GIVEN ENTRIES section start

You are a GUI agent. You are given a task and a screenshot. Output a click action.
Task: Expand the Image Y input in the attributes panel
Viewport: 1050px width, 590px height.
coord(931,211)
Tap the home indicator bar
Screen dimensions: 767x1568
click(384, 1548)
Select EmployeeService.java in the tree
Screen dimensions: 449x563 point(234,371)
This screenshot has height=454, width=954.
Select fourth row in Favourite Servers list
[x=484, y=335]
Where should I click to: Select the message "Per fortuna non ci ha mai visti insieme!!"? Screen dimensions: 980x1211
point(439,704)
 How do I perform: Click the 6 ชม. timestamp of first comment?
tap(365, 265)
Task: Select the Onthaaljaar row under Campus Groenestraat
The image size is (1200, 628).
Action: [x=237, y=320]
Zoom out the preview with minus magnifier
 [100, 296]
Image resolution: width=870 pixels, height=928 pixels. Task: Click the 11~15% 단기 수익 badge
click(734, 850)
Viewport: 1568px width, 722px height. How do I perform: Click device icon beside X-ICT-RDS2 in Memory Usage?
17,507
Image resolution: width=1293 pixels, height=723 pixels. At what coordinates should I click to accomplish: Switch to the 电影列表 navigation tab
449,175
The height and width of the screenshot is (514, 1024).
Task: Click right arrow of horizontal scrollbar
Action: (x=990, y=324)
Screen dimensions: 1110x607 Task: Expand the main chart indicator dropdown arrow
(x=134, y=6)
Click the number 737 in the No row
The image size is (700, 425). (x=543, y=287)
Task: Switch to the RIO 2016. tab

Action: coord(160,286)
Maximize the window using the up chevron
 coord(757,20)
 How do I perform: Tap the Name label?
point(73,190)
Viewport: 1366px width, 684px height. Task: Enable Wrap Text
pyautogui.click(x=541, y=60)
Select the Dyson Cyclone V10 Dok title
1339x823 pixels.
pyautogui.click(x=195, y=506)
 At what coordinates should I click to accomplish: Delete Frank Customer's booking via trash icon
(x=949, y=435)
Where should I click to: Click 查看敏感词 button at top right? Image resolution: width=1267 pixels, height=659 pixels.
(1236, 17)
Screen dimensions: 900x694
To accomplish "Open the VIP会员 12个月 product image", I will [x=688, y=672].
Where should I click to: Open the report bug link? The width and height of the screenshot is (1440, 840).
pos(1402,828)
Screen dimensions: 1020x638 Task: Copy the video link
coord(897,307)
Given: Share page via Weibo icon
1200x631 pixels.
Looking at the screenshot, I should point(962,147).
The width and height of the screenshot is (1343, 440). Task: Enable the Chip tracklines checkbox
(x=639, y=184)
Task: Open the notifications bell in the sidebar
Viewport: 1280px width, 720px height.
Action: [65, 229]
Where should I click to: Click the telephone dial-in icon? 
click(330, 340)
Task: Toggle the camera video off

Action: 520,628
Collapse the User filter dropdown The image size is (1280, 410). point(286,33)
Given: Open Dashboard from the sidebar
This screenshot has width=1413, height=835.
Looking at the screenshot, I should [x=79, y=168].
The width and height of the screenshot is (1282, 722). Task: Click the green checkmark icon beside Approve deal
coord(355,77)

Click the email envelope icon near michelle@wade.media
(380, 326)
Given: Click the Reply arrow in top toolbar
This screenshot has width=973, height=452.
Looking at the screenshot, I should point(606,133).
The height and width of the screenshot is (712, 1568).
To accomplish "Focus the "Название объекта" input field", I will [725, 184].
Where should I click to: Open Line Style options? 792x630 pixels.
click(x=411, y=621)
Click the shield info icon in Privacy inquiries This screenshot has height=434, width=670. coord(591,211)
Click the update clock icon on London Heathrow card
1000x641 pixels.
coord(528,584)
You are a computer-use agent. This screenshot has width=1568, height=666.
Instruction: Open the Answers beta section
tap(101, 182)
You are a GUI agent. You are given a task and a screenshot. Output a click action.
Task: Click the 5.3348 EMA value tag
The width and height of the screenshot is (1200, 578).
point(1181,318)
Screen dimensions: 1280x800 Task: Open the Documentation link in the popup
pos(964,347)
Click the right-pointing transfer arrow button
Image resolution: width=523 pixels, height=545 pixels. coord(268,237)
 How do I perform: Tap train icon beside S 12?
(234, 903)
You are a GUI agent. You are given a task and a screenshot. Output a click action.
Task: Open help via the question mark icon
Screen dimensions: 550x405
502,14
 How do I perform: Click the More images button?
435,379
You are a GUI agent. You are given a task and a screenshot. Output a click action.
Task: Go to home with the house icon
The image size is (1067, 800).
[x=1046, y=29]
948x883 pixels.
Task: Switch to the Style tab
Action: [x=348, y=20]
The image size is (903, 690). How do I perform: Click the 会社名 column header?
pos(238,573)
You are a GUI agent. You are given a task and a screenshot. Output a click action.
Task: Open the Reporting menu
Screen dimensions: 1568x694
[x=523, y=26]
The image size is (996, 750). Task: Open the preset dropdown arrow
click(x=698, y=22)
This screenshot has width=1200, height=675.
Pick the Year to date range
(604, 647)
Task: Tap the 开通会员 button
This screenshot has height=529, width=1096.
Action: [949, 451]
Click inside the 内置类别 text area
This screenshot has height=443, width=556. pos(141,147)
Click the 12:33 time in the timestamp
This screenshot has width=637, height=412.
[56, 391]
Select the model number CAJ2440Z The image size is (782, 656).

GIVEN ENTRIES section end

WORK INSTRUCTIONS:
Nothing in the data may differ; print all of it exactly as written.

ANSWER TO THE PROBLEM:
You are a GUI agent. You are given a task and a screenshot. Output a click action.
Task: Expand the Image Y input in the attributes panel
Viewport: 1050px width, 590px height.
coord(931,211)
Tap the home indicator bar
Screen dimensions: 767x1568
click(384, 1548)
Select EmployeeService.java in the tree
Screen dimensions: 449x563 point(234,371)
This screenshot has height=454, width=954.
Select fourth row in Favourite Servers list
[x=484, y=335]
Where should I click to: Select the message "Per fortuna non ci ha mai visti insieme!!"? Screen dimensions: 980x1211
point(439,704)
 How do I perform: Click the 6 ชม. timestamp of first comment?
tap(365, 265)
Task: Select the Onthaaljaar row under Campus Groenestraat
The image size is (1200, 628).
Action: [x=237, y=320]
Zoom out the preview with minus magnifier
 [100, 296]
Image resolution: width=870 pixels, height=928 pixels. Task: Click the 11~15% 단기 수익 badge
click(734, 850)
Viewport: 1568px width, 722px height. How do I perform: Click device icon beside X-ICT-RDS2 in Memory Usage?
17,507
Image resolution: width=1293 pixels, height=723 pixels. At what coordinates should I click to accomplish: Switch to the 电影列表 navigation tab
449,175
The height and width of the screenshot is (514, 1024).
Task: Click right arrow of horizontal scrollbar
Action: (x=990, y=324)
Screen dimensions: 1110x607 Task: Expand the main chart indicator dropdown arrow
(x=134, y=6)
Click the number 737 in the No row
The image size is (700, 425). (x=543, y=287)
Task: Switch to the RIO 2016. tab

Action: coord(160,286)
Maximize the window using the up chevron
 coord(757,20)
 How do I perform: Tap the Name label?
point(73,190)
Viewport: 1366px width, 684px height. Task: Enable Wrap Text
pyautogui.click(x=541, y=60)
Select the Dyson Cyclone V10 Dok title
1339x823 pixels.
pyautogui.click(x=195, y=506)
 At what coordinates should I click to accomplish: Delete Frank Customer's booking via trash icon
(x=949, y=435)
Where should I click to: Click 查看敏感词 button at top right? Image resolution: width=1267 pixels, height=659 pixels.
(1236, 17)
Screen dimensions: 900x694
To accomplish "Open the VIP会员 12个月 product image", I will [x=688, y=672].
Where should I click to: Open the report bug link? The width and height of the screenshot is (1440, 840).
pos(1402,828)
Screen dimensions: 1020x638 Task: Copy the video link
coord(897,307)
Given: Share page via Weibo icon
1200x631 pixels.
Looking at the screenshot, I should point(962,147).
The width and height of the screenshot is (1343, 440). Task: Enable the Chip tracklines checkbox
(x=639, y=184)
Task: Open the notifications bell in the sidebar
Viewport: 1280px width, 720px height.
Action: [65, 229]
Where should I click to: Click the telephone dial-in icon? 
click(330, 340)
Task: Toggle the camera video off

Action: 520,628
Collapse the User filter dropdown The image size is (1280, 410). point(286,33)
Given: Open Dashboard from the sidebar
This screenshot has width=1413, height=835.
Looking at the screenshot, I should [x=79, y=168].
The width and height of the screenshot is (1282, 722). Task: Click the green checkmark icon beside Approve deal
coord(355,77)

Click the email envelope icon near michelle@wade.media
(380, 326)
Given: Click the Reply arrow in top toolbar
This screenshot has width=973, height=452.
Looking at the screenshot, I should point(606,133).
The height and width of the screenshot is (712, 1568).
To accomplish "Focus the "Название объекта" input field", I will [725, 184].
Where should I click to: Open Line Style options? 792x630 pixels.
click(x=411, y=621)
Click the shield info icon in Privacy inquiries This screenshot has height=434, width=670. coord(591,211)
Click the update clock icon on London Heathrow card
1000x641 pixels.
coord(528,584)
You are a computer-use agent. This screenshot has width=1568, height=666.
Instruction: Open the Answers beta section
tap(101, 182)
You are a GUI agent. You are given a task and a screenshot. Output a click action.
Task: Click the 5.3348 EMA value tag
The width and height of the screenshot is (1200, 578).
point(1181,318)
Screen dimensions: 1280x800 Task: Open the Documentation link in the popup
pos(964,347)
Click the right-pointing transfer arrow button
Image resolution: width=523 pixels, height=545 pixels. coord(268,237)
 How do I perform: Tap train icon beside S 12?
(234, 903)
You are a GUI agent. You are given a task and a screenshot. Output a click action.
Task: Open help via the question mark icon
Screen dimensions: 550x405
502,14
 How do I perform: Click the More images button?
435,379
You are a GUI agent. You are given a task and a screenshot. Output a click action.
Task: Go to home with the house icon
The image size is (1067, 800).
[x=1046, y=29]
948x883 pixels.
Task: Switch to the Style tab
Action: [x=348, y=20]
The image size is (903, 690). How do I perform: Click the 会社名 column header?
pos(238,573)
You are a GUI agent. You are given a task and a screenshot. Output a click action.
Task: Open the Reporting menu
Screen dimensions: 1568x694
[x=523, y=26]
The image size is (996, 750). Task: Open the preset dropdown arrow
click(x=698, y=22)
This screenshot has width=1200, height=675.
Pick the Year to date range
(604, 647)
Task: Tap the 开通会员 button
This screenshot has height=529, width=1096.
Action: [949, 451]
Click inside the 内置类别 text area
This screenshot has height=443, width=556. pos(141,147)
Click the 12:33 time in the timestamp
This screenshot has width=637, height=412.
[56, 391]
Select the model number CAJ2440Z The image size is (782, 656).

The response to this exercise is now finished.